• What the task asks:
The copy must match the data below line for line and contain no images.

• Data for analysis:
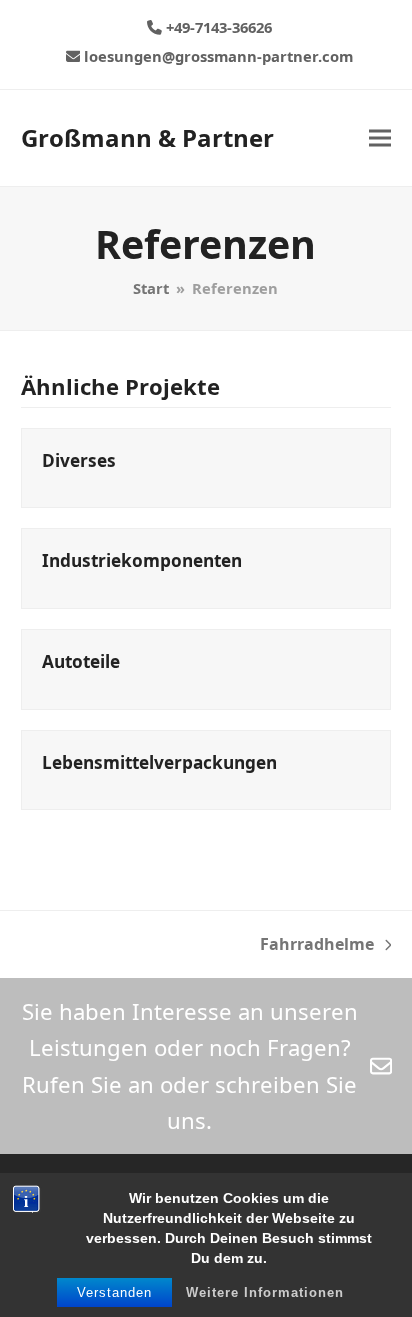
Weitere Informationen (265, 1292)
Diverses (79, 460)
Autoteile (81, 661)
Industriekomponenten (142, 560)
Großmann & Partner (147, 137)
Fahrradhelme (317, 945)
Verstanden (114, 1292)
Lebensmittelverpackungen (159, 762)
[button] (380, 137)
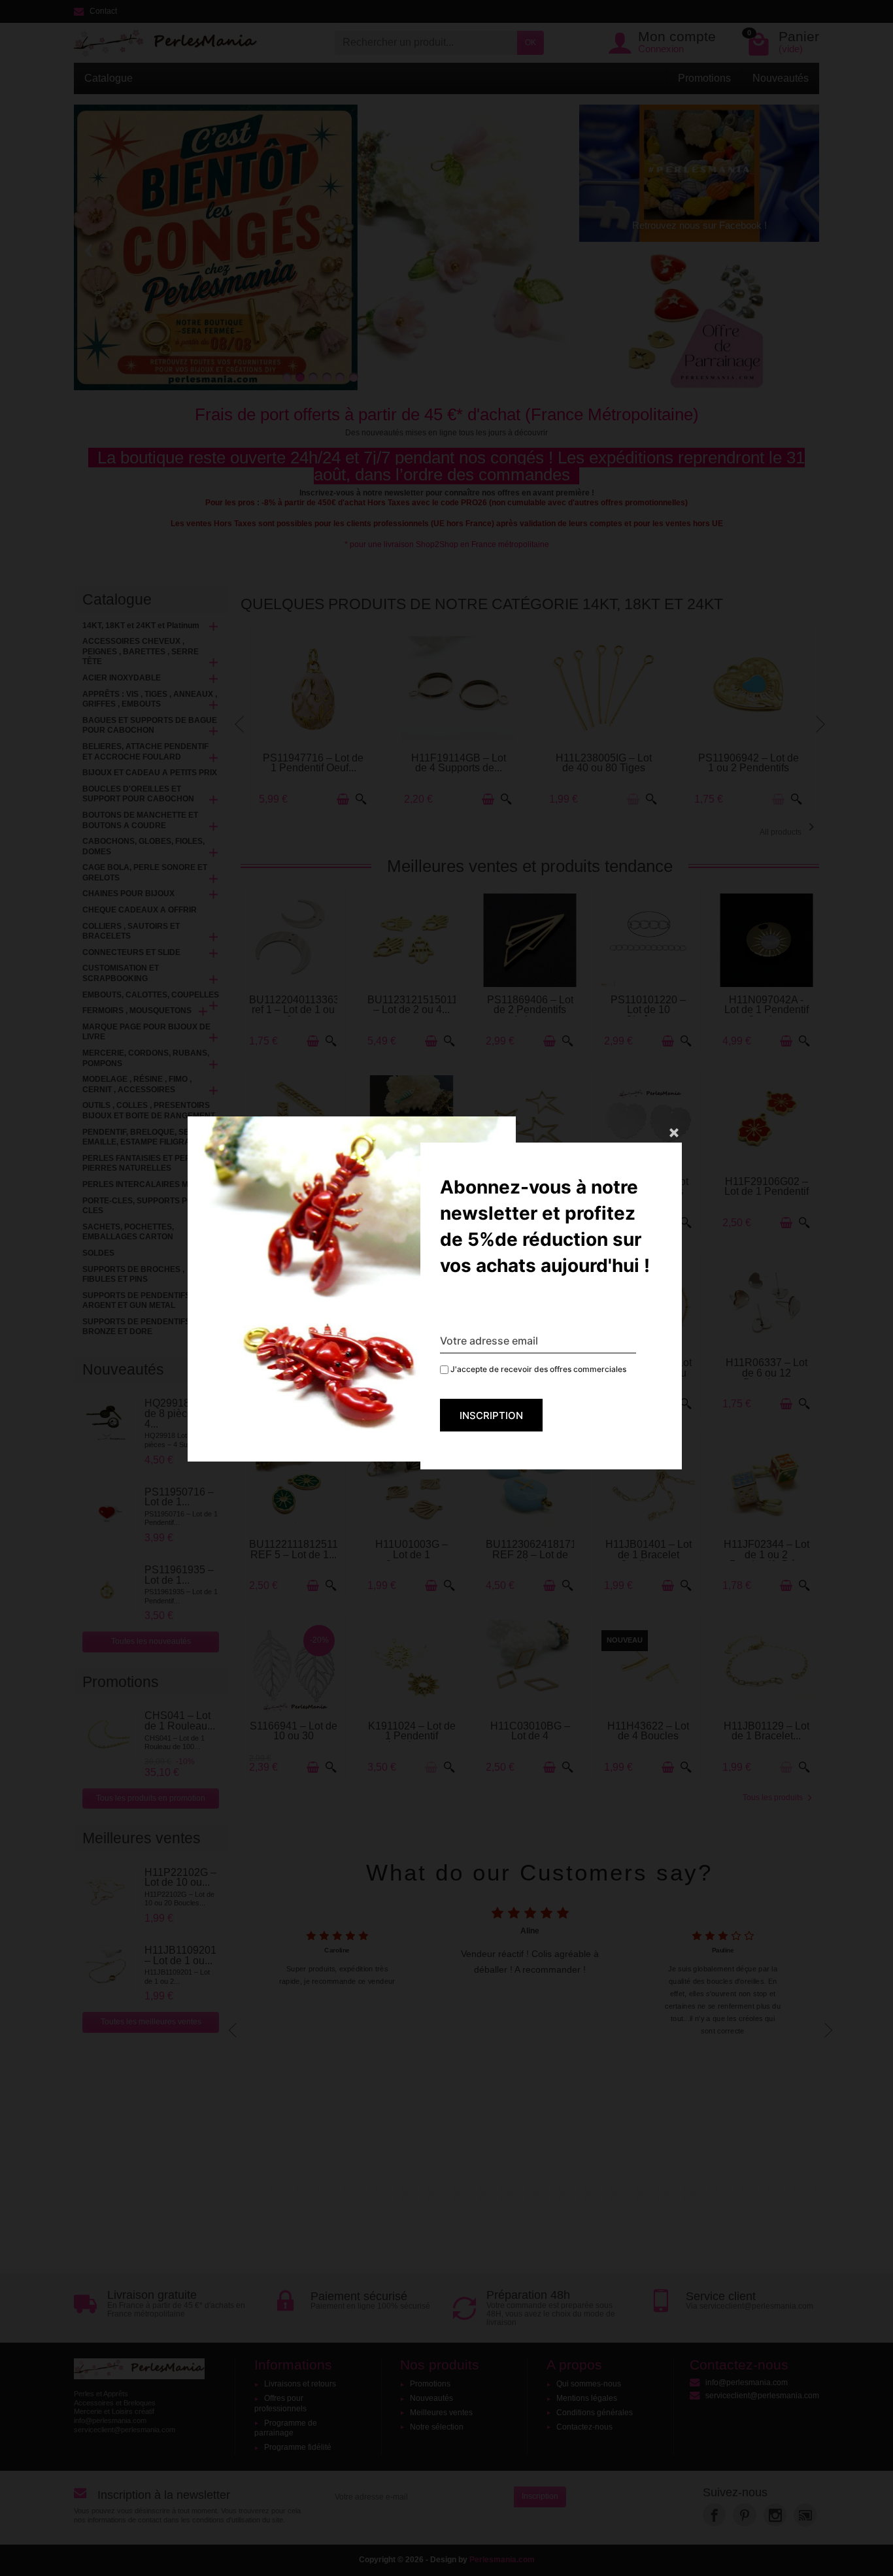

• Solution for this task:
Weitere Informationen (265, 1292)
Diverses (79, 460)
Autoteile (81, 661)
Industriekomponenten (142, 560)
Großmann & Partner (147, 137)
Fahrradhelme (317, 945)
Verstanden (114, 1292)
Lebensmittelverpackungen (159, 762)
[button] (380, 137)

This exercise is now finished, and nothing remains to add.